— BEGIN Given data —

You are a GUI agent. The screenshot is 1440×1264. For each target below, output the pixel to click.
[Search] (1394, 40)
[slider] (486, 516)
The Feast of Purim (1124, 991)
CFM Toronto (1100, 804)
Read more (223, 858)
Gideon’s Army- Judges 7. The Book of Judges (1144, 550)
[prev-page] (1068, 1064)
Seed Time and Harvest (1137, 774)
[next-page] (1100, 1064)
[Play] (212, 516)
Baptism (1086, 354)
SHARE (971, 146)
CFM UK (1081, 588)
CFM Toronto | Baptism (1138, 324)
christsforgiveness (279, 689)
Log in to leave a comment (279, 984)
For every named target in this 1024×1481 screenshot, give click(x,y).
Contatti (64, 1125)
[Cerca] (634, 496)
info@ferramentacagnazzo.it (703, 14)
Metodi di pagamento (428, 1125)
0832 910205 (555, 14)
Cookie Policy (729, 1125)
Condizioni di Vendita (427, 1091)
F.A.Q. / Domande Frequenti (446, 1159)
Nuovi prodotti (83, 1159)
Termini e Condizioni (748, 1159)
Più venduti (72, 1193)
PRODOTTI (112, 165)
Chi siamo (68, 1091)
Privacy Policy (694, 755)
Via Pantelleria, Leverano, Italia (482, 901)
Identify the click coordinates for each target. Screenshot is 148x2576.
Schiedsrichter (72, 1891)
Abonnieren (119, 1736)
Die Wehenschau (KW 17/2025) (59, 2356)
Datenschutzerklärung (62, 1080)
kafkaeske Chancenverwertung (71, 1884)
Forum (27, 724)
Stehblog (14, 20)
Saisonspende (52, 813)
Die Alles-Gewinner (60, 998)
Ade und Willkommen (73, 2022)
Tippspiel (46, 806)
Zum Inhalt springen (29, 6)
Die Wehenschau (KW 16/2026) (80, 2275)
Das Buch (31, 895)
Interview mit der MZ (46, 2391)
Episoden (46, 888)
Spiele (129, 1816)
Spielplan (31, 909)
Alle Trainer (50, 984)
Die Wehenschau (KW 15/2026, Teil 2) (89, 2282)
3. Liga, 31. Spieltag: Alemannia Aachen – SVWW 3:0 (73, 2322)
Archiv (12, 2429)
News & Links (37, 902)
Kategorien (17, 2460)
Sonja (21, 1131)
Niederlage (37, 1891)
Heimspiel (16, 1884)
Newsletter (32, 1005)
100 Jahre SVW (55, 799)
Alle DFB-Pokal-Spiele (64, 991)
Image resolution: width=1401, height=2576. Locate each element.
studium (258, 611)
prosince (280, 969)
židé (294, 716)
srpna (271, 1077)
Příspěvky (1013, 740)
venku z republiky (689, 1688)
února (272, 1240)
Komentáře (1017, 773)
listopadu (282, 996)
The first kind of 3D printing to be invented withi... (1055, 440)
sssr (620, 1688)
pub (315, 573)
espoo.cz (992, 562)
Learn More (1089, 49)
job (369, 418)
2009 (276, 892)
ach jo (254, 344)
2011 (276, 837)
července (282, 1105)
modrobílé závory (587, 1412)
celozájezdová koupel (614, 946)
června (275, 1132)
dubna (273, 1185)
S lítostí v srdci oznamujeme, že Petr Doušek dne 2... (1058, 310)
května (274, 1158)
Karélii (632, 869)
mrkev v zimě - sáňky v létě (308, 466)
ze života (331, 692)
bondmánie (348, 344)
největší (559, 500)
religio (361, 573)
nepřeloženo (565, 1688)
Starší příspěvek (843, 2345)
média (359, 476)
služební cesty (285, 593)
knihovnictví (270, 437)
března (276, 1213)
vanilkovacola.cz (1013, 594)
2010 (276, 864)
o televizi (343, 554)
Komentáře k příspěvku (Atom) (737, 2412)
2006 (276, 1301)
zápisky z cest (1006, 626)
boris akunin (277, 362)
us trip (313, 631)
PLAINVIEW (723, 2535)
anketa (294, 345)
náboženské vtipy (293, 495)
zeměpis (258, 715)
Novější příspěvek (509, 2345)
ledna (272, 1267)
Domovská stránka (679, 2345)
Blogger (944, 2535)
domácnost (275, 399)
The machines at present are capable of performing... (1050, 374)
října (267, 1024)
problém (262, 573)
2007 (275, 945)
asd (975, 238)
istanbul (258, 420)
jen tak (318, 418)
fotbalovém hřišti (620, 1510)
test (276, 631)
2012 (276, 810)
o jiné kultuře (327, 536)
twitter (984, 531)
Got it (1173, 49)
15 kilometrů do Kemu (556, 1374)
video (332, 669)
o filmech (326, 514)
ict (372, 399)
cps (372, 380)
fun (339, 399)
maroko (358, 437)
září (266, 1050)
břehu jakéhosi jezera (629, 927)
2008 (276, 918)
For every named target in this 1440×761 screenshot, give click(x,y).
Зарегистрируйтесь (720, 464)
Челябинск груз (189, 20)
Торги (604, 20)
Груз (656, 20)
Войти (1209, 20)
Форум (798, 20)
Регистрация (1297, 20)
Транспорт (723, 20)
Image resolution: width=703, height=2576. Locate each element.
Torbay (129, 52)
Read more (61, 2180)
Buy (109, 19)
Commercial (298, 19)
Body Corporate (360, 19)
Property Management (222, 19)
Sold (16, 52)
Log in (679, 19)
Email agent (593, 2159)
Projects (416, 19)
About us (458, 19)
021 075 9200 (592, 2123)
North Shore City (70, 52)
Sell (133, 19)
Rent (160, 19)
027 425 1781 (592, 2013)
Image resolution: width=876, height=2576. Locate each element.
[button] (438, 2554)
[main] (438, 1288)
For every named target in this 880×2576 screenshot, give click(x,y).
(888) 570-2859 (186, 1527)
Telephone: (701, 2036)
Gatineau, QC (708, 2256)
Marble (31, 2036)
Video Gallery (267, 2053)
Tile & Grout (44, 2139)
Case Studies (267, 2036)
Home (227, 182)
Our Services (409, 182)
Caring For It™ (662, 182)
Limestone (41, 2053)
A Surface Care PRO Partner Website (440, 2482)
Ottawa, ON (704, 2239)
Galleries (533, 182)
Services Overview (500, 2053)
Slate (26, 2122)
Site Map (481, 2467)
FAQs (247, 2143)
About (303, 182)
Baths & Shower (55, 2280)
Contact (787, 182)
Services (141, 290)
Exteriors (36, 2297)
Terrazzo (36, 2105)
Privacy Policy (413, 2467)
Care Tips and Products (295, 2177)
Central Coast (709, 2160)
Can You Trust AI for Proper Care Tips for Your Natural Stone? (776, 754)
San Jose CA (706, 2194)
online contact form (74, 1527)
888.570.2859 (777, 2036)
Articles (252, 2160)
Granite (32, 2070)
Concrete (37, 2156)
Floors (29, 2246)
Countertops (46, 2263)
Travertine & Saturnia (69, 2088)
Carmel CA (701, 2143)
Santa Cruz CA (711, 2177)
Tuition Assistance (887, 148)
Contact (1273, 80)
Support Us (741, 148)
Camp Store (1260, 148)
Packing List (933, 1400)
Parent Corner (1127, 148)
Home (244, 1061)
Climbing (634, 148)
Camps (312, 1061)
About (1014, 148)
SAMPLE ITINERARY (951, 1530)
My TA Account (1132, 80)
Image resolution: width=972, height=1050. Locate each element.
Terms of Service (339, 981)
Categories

— END Given data —

Convert the items above into a JSON list of strings, with one string per line and no blank lines.

[
  "You are a GUI agent. The screenshot is 1440×1264. For each target below, output the pixel to click.",
  "[Search] (1394, 40)",
  "[slider] (486, 516)",
  "The Feast of Purim (1124, 991)",
  "CFM Toronto (1100, 804)",
  "Read more (223, 858)",
  "Gideon’s Army- Judges 7. The Book of Judges (1144, 550)",
  "[prev-page] (1068, 1064)",
  "Seed Time and Harvest (1137, 774)",
  "[next-page] (1100, 1064)",
  "[Play] (212, 516)",
  "Baptism (1086, 354)",
  "SHARE (971, 146)",
  "CFM UK (1081, 588)",
  "CFM Toronto | Baptism (1138, 324)",
  "christsforgiveness (279, 689)",
  "Log in to leave a comment (279, 984)",
  "For every named target in this 1024×1481 screenshot, give click(x,y).",
  "Contatti (64, 1125)",
  "[Cerca] (634, 496)",
  "info@ferramentacagnazzo.it (703, 14)",
  "Metodi di pagamento (428, 1125)",
  "0832 910205 (555, 14)",
  "Cookie Policy (729, 1125)",
  "Condizioni di Vendita (427, 1091)",
  "F.A.Q. / Domande Frequenti (446, 1159)",
  "Nuovi prodotti (83, 1159)",
  "Termini e Condizioni (748, 1159)",
  "Più venduti (72, 1193)",
  "PRODOTTI (112, 165)",
  "Chi siamo (68, 1091)",
  "Privacy Policy (694, 755)",
  "Via Pantelleria, Leverano, Italia (482, 901)",
  "Identify the click coordinates for each target. Screenshot is 148x2576.",
  "Schiedsrichter (72, 1891)",
  "Abonnieren (119, 1736)",
  "Die Wehenschau (KW 17/2025) (59, 2356)",
  "Datenschutzerklärung (62, 1080)",
  "kafkaeske Chancenverwertung (71, 1884)",
  "Forum (27, 724)",
  "Stehblog (14, 20)",
  "Saisonspende (52, 813)",
  "Die Alles-Gewinner (60, 998)",
  "Ade und Willkommen (73, 2022)",
  "Tippspiel (46, 806)",
  "Zum Inhalt springen (29, 6)",
  "Die Wehenschau (KW 16/2026) (80, 2275)",
  "Das Buch (31, 895)",
  "Interview mit der MZ (46, 2391)",
  "Episoden (46, 888)",
  "Spiele (129, 1816)",
  "Spielplan (31, 909)",
  "Alle Trainer (50, 984)",
  "Die Wehenschau (KW 15/2026, Teil 2) (89, 2282)",
  "3. Liga, 31. Spieltag: Alemannia Aachen – SVWW 3:0 (73, 2322)",
  "Archiv (12, 2429)",
  "News & Links (37, 902)",
  "Kategorien (17, 2460)",
  "Sonja (21, 1131)",
  "Niederlage (37, 1891)",
  "Heimspiel (16, 1884)",
  "Newsletter (32, 1005)",
  "100 Jahre SVW (55, 799)",
  "Alle DFB-Pokal-Spiele (64, 991)",
  "Image resolution: width=1401, height=2576. Locate each element.",
  "studium (258, 611)",
  "prosince (280, 969)",
  "židé (294, 716)",
  "srpna (271, 1077)",
  "Příspěvky (1013, 740)",
  "venku z republiky (689, 1688)",
  "února (272, 1240)",
  "Komentáře (1017, 773)",
  "listopadu (282, 996)",
  "The first kind of 3D printing to be invented withi... (1055, 440)",
  "sssr (620, 1688)",
  "pub (315, 573)",
  "espoo.cz (992, 562)",
  "Learn More (1089, 49)",
  "job (369, 418)",
  "2009 (276, 892)",
  "ach jo (254, 344)",
  "2011 (276, 837)",
  "července (282, 1105)",
  "modrobílé závory (587, 1412)",
  "celozájezdová koupel (614, 946)",
  "června (275, 1132)",
  "dubna (273, 1185)",
  "S lítostí v srdci oznamujeme, že Petr Doušek dne 2... (1058, 310)",
  "května (274, 1158)",
  "Karélii (632, 869)",
  "mrkev v zimě - sáňky v létě (308, 466)",
  "ze života (331, 692)",
  "bondmánie (348, 344)",
  "největší (559, 500)",
  "religio (361, 573)",
  "nepřeloženo (565, 1688)",
  "Starší příspěvek (843, 2345)",
  "média (359, 476)",
  "služební cesty (285, 593)",
  "knihovnictví (270, 437)",
  "března (276, 1213)",
  "vanilkovacola.cz (1013, 594)",
  "2010 (276, 864)",
  "o televizi (343, 554)",
  "Komentáře k příspěvku (Atom) (737, 2412)",
  "2006 (276, 1301)",
  "zápisky z cest (1006, 626)",
  "boris akunin (277, 362)",
  "us trip (313, 631)",
  "PLAINVIEW (723, 2535)",
  "anketa (294, 345)",
  "náboženské vtipy (293, 495)",
  "zeměpis (258, 715)",
  "Novější příspěvek (509, 2345)",
  "ledna (272, 1267)",
  "Domovská stránka (679, 2345)",
  "Blogger (944, 2535)",
  "domácnost (275, 399)",
  "The machines at present are capable of performing... (1050, 374)",
  "října (267, 1024)",
  "problém (262, 573)",
  "2007 (275, 945)",
  "asd (975, 238)",
  "istanbul (258, 420)",
  "jen tak (318, 418)",
  "fotbalovém hřišti (620, 1510)",
  "test (276, 631)",
  "2012 (276, 810)",
  "o jiné kultuře (327, 536)",
  "twitter (984, 531)",
  "Got it (1173, 49)",
  "15 kilometrů do Kemu (556, 1374)",
  "video (332, 669)",
  "o filmech (326, 514)",
  "ict (372, 399)",
  "cps (372, 380)",
  "fun (339, 399)",
  "maroko (358, 437)",
  "září (266, 1050)",
  "břehu jakéhosi jezera (629, 927)",
  "2008 (276, 918)",
  "For every named target in this 1440×761 screenshot, give click(x,y).",
  "Зарегистрируйтесь (720, 464)",
  "Челябинск груз (189, 20)",
  "Торги (604, 20)",
  "Груз (656, 20)",
  "Войти (1209, 20)",
  "Форум (798, 20)",
  "Регистрация (1297, 20)",
  "Транспорт (723, 20)",
  "Image resolution: width=703, height=2576. Locate each element.",
  "Torbay (129, 52)",
  "Read more (61, 2180)",
  "Buy (109, 19)",
  "Commercial (298, 19)",
  "Body Corporate (360, 19)",
  "Property Management (222, 19)",
  "Sold (16, 52)",
  "Log in (679, 19)",
  "Email agent (593, 2159)",
  "Projects (416, 19)",
  "About us (458, 19)",
  "021 075 9200 (592, 2123)",
  "North Shore City (70, 52)",
  "Sell (133, 19)",
  "Rent (160, 19)",
  "027 425 1781 (592, 2013)",
  "Image resolution: width=876, height=2576. Locate each element.",
  "[button] (438, 2554)",
  "[main] (438, 1288)",
  "For every named target in this 880×2576 screenshot, give click(x,y).",
  "(888) 570-2859 (186, 1527)",
  "Telephone: (701, 2036)",
  "Gatineau, QC (708, 2256)",
  "Marble (31, 2036)",
  "Video Gallery (267, 2053)",
  "Tile & Grout (44, 2139)",
  "Case Studies (267, 2036)",
  "Home (227, 182)",
  "Our Services (409, 182)",
  "Caring For It™ (662, 182)",
  "Limestone (41, 2053)",
  "A Surface Care PRO Partner Website (440, 2482)",
  "Ottawa, ON (704, 2239)",
  "Galleries (533, 182)",
  "Services Overview (500, 2053)",
  "Slate (26, 2122)",
  "Site Map (481, 2467)",
  "FAQs (247, 2143)",
  "About (303, 182)",
  "Baths & Shower (55, 2280)",
  "Contact (787, 182)",
  "Services (141, 290)",
  "Exteriors (36, 2297)",
  "Terrazzo (36, 2105)",
  "Privacy Policy (413, 2467)",
  "Care Tips and Products (295, 2177)",
  "Central Coast (709, 2160)",
  "Can You Trust AI for Proper Care Tips for Your Natural Stone? (776, 754)",
  "San Jose CA (706, 2194)",
  "online contact form (74, 1527)",
  "888.570.2859 (777, 2036)",
  "Articles (252, 2160)",
  "Granite (32, 2070)",
  "Concrete (37, 2156)",
  "Floors (29, 2246)",
  "Countertops (46, 2263)",
  "Travertine & Saturnia (69, 2088)",
  "Carmel CA (701, 2143)",
  "Santa Cruz CA (711, 2177)",
  "Tuition Assistance (887, 148)",
  "Contact (1273, 80)",
  "Support Us (741, 148)",
  "Camp Store (1260, 148)",
  "Packing List (933, 1400)",
  "Parent Corner (1127, 148)",
  "Home (244, 1061)",
  "Climbing (634, 148)",
  "Camps (312, 1061)",
  "About (1014, 148)",
  "SAMPLE ITINERARY (951, 1530)",
  "My TA Account (1132, 80)",
  "Image resolution: width=972, height=1050. Locate each element.",
  "Terms of Service (339, 981)",
  "Categories"
]